--- WORK REQUEST ---
A complete answer lists every line of the material where the string "checkbox" occurs.

[[ DATA SHOWN, beginning ]]

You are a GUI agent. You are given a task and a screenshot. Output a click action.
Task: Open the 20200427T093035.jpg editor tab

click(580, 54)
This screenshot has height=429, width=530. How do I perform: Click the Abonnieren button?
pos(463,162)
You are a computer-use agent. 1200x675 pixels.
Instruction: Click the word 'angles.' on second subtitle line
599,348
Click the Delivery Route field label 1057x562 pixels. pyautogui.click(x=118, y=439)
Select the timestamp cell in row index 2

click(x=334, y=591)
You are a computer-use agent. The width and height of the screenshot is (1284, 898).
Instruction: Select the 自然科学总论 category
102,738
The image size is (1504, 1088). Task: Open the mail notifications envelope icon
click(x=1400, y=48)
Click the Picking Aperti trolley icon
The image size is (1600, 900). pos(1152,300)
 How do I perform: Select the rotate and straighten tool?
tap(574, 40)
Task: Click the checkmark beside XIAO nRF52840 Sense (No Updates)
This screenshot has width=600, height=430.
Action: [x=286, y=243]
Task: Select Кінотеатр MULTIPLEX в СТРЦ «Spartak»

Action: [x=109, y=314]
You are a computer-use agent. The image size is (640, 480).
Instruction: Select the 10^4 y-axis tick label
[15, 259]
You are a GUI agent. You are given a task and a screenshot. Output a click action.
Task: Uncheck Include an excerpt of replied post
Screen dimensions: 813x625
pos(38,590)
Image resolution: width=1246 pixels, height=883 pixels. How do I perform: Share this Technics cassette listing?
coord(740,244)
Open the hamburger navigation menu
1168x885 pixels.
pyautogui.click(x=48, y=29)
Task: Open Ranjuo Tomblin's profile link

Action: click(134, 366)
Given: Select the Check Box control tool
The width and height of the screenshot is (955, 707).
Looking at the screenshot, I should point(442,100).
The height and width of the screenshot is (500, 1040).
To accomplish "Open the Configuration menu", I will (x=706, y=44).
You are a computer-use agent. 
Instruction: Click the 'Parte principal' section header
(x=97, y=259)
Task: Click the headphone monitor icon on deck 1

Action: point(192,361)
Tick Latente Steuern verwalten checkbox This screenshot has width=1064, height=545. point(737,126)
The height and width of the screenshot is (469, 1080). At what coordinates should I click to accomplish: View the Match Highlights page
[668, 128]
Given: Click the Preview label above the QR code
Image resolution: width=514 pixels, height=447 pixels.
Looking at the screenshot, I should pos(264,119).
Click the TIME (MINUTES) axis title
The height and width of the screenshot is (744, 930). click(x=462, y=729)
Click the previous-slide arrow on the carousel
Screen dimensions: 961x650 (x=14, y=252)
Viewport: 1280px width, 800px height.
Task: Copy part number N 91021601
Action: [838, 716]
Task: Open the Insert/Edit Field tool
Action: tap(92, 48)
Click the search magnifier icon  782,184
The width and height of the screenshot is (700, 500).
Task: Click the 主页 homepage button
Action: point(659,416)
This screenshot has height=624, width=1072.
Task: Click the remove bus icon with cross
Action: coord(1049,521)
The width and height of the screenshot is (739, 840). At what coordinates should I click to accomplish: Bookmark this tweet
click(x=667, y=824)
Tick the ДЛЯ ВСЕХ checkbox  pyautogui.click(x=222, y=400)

[[ DATA SHOWN, end ]]

--- REPLY ---
Tick Latente Steuern verwalten checkbox This screenshot has width=1064, height=545. point(737,126)
Tick the ДЛЯ ВСЕХ checkbox  pyautogui.click(x=222, y=400)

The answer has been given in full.